Thin-skinned, finicky and temperamental, Pinot Noir is also one of the most rewarding grapes to grow and remains a labor of love for some of the greatest vignerons in Burgundy. Fairly adaptable but highly reflective of the environment in which it is grown, Pinot Noir prefers a cool climate and requires low yields to achieve high quality. Outside of France, outstanding examples come from in Oregon, California and throughout specific locations in wine-producing world. Somm Secret—André Tchelistcheff, California’s most influential post-Prohibition winemaker decidedly stayed away from the grape, claiming “God made Cabernet. The Devil made Pinot Noir.”
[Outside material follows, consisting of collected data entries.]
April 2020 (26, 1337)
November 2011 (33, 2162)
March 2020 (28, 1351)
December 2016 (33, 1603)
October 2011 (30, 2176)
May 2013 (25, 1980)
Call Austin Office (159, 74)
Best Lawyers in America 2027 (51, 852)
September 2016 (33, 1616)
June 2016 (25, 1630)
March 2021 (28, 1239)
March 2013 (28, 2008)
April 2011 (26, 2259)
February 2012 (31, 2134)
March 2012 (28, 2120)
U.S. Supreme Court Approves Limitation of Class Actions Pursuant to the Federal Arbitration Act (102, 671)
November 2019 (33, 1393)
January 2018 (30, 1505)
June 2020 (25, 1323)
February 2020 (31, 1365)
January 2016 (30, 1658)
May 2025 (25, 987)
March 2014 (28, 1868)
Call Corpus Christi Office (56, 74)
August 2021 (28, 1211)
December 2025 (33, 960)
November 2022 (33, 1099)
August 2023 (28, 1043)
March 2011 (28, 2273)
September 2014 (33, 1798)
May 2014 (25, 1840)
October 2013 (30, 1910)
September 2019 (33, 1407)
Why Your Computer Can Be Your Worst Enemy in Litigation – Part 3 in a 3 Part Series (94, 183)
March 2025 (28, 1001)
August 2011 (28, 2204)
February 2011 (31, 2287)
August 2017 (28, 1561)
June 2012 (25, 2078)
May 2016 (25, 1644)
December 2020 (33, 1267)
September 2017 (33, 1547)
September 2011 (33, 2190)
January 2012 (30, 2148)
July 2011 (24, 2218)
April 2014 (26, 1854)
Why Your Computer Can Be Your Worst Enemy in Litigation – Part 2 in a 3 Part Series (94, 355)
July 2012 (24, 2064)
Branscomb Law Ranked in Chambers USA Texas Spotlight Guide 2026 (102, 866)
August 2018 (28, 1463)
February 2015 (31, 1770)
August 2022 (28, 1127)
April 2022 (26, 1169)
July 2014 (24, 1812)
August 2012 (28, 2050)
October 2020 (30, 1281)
A vast appellation covering Sonoma County’s Pacific coastline, the Sonoma Coast AVA runs all the way from the Mendocino County border, south to the San Pablo Bay. The region can actually be divided into two sections—the actual coastal vineyards, marked by marine soils, cool temperatures and saline ocean breezes—and the warmer, drier vineyards further inland, which are still heavily influenced by the Pacific but not quite with same intensity.
Contained within the appellation are the much smaller Fort Ross-Seaview and Petaluma Gap AVAs.
The Sonoma Coast is highly regarded for elegant Pinot Noir, Chardonnay, and, increasingly, cool-climate Syrah. The wines have high acidity, moderate alcohol, firm tannin, and balanced ripeness.